Dataset excerpts:
◆ ◆ ◆ ◆ ◆
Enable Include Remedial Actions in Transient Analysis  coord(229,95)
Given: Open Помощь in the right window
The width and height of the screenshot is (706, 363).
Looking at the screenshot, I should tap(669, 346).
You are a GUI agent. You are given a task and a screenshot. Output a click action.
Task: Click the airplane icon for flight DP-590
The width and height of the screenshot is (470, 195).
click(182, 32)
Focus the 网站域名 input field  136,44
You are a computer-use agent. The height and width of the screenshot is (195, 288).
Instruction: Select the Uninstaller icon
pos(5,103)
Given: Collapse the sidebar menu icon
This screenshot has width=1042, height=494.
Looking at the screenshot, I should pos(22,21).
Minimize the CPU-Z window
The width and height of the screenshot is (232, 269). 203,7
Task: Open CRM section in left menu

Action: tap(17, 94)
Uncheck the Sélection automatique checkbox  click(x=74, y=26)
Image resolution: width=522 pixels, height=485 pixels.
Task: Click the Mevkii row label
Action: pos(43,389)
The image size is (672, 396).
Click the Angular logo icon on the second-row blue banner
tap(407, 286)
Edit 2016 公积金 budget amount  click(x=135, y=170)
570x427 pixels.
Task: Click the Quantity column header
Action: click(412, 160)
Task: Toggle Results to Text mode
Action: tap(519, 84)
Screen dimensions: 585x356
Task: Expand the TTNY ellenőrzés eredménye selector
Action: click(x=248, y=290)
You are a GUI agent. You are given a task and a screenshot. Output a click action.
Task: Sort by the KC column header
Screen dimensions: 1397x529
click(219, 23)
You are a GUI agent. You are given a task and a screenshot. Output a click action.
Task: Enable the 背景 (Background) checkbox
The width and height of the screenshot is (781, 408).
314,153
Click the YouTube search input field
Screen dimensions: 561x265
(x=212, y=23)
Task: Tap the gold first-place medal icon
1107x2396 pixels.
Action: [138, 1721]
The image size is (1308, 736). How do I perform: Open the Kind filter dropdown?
◆ ◆ ◆ ◆ ◆
• **ACTIVITY**: In the records above, find each line that holds the word "field"; copy all such lines.

• **TASK OUTPUT**:
Focus the 网站域名 input field  136,44
Click the YouTube search input field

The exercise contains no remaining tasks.